Chablis is an exquisite white wine hailing from the Burgundy region of France – an area which, along with Bordeaux, is also home to some of France’s longest-established and most highly acclaimed vineyards. Whilst this wine is made with 100% Chardonnay grapes, it has very little in common with the powerful wines of the same name produced in the US and Australia for example. Indeed, Chablis provides a masterclass in the concept of ‘terroir’ and its importance for the resulting wine. This notion is generally understood as a wine’s ‘sense of place and can be resumed as the environmental and geographical factors that give a particular wine its unique character. In the case of Chablis, this involves the particularly calcareous nature of the soil in the region – a land full of marine fossils dating back over 140 million years to the Jurassic period. Indeed, the characteristic minerality of a Chablis wine, which calls to mind the sea, is generally attributed to the fossilised crustaceans which permeate the ground upon which these grapes are grown.

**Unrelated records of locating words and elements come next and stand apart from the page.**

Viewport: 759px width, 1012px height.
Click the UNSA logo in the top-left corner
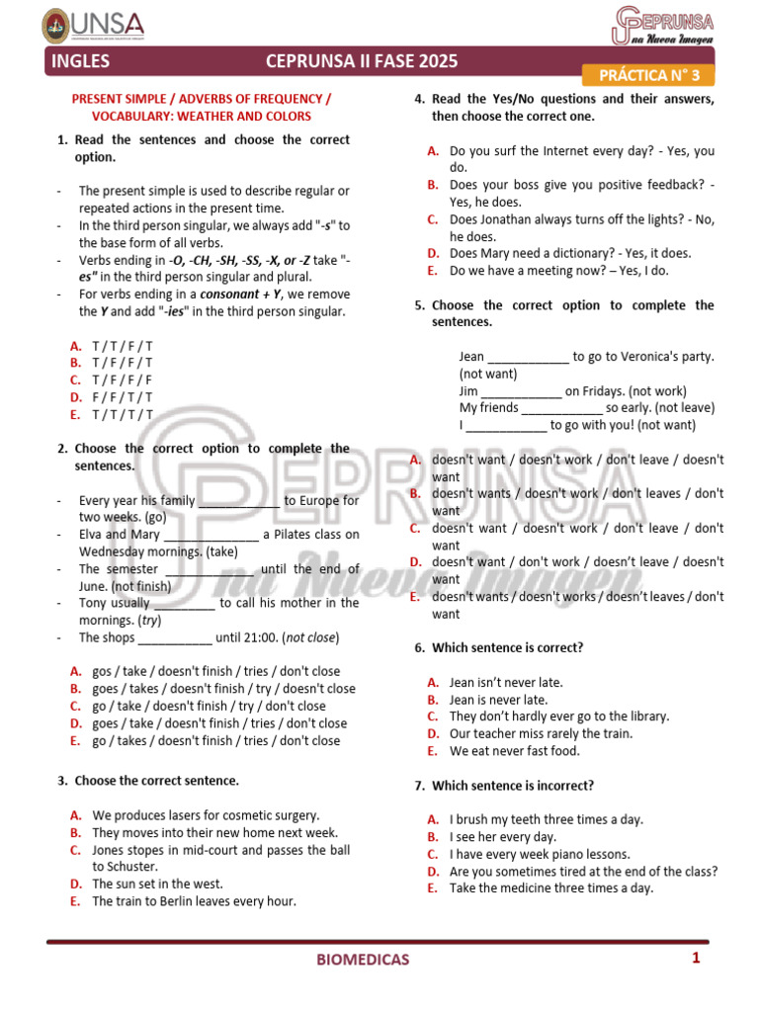[94, 25]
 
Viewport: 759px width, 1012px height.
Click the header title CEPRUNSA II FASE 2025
[362, 62]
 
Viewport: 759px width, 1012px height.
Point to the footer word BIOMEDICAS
[363, 959]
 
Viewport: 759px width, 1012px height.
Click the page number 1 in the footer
[696, 958]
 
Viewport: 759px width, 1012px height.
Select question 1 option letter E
[75, 415]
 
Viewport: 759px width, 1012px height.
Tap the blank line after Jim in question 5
[521, 391]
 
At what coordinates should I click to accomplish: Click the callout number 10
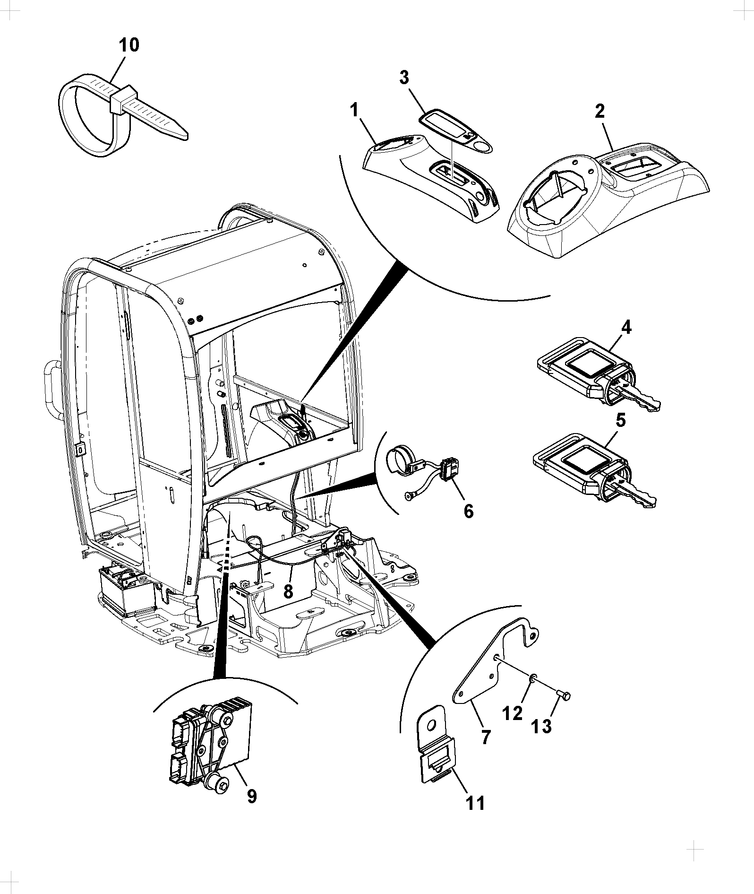(129, 45)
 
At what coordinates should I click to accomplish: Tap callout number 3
(404, 78)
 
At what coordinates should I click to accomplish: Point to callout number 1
(355, 111)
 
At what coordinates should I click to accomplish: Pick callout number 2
(600, 111)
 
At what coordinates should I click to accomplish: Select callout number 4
(626, 327)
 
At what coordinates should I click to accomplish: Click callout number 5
(621, 420)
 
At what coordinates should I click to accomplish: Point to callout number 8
(288, 590)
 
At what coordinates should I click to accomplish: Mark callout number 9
(252, 796)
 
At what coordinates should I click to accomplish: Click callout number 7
(485, 736)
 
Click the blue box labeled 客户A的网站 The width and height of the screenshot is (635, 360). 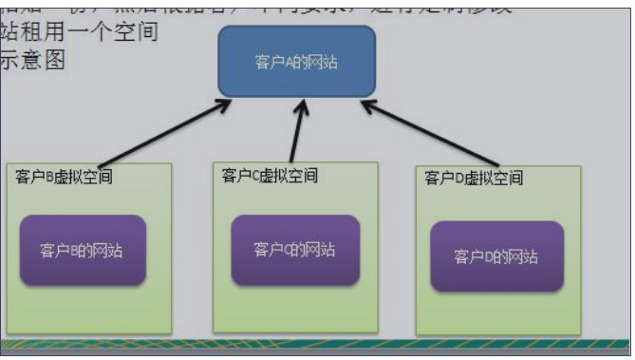[x=296, y=62]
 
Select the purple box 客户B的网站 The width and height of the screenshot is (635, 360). [x=83, y=251]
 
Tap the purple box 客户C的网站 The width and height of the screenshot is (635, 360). [x=294, y=250]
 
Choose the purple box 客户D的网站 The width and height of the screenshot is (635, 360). [x=496, y=256]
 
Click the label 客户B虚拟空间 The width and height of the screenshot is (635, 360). [x=65, y=178]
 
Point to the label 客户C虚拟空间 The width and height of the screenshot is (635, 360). [x=270, y=176]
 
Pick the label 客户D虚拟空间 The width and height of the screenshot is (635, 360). [x=474, y=178]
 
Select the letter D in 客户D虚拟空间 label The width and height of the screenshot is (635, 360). [x=458, y=178]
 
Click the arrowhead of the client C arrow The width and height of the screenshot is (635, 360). [x=303, y=106]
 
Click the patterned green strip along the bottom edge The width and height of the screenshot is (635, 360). [x=313, y=345]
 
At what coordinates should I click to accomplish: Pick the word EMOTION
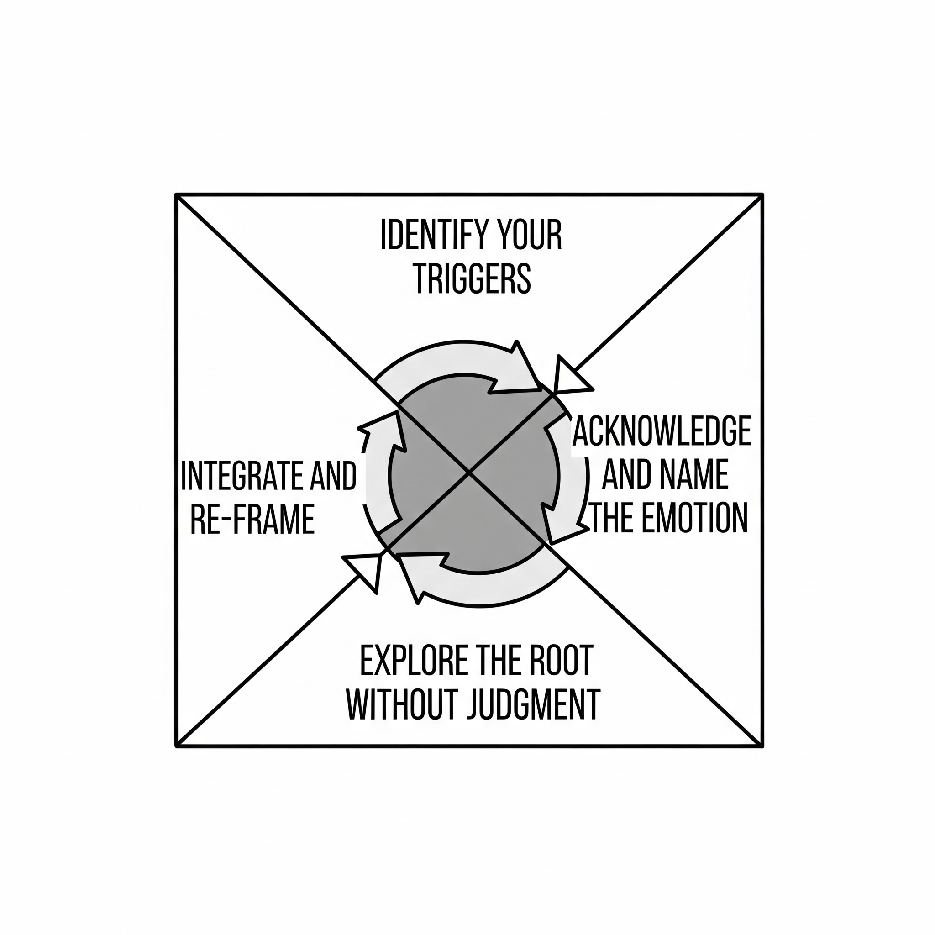pos(695,518)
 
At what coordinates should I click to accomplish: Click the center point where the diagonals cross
pos(468,473)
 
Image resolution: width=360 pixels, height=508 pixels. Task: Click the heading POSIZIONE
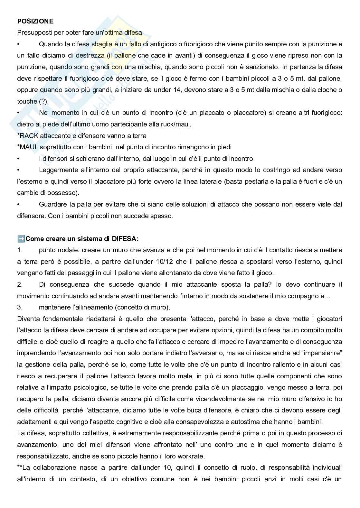coord(35,21)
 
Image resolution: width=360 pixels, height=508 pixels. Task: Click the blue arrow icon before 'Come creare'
coord(21,239)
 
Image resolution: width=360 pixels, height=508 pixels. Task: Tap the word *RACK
coord(28,136)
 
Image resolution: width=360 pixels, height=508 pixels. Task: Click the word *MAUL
coord(28,147)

How is Chablis classified? Chablis has a special classification system which includes various categories, each with its own characteristics and area of production. These are Petit Chablis, Chablis, Premier Cru and Grand Cru, in order of increasing prestige (and, unsurprisingly, price). The grapes used to make Grand Cru Chablis wines are cultivated at around 200 meters above sea level, in more calcareous soils, whereas those used in Petit Chablis wines tend to be grown lower down on the slopes, where the ground is marlier. When it comes to flavor, this results in greater minerality in the case of the former, and fruitier notes in the case of the latter. A good compromise can be found in the Premier Cru Chablis wines, of which a greater amount is produced (relative to the Grand Cru). Indeed, around 40 vineyards hold this status, making this a more accessible but immensely delicious entry point. Try Samuel Billaud’s ‘Les Vaillons’ or ‘Montée de Tonnerre’, or La Chablisienne’s ‘Fourchaume’ for example. Other highly regarded winemakers in this sector include Bernard Defaix and Domaine Servin.
What are the characteristics of Chablis wines? Chablis wines are generally unoaked, or only very slightly so, allowing their elegant minerality and flintiness to come to the fore. Notes of apple and pear are often present, along with quince (a.k.a. membrillo), starfruit and white blossom. Forget the butteriness commonly associated with New World Chardonnays. Even in the older Grand Crus which may have seen some oak, the emphasis is on a clean flavour profile, with the wood adding just a hint of smokiness at the end.
What food goes well with Chablis? Shellfish is a marriage made in heaven for this wine, in particular oysters. Dishes based around fish and seafood in general are particularly well-suited to this wine. Try it alongside sushi or sashimi for a more modern twist. Additionally, the wine’s high acidity makes it a good complement for light, creamy sauces – such as in a chowder, or tarragon chicken dish – and white pepper.
So dive right in – if you’re new to Chablis you’re in for a treat, and if you’re already an old hand, you’re bound to find a new favourite!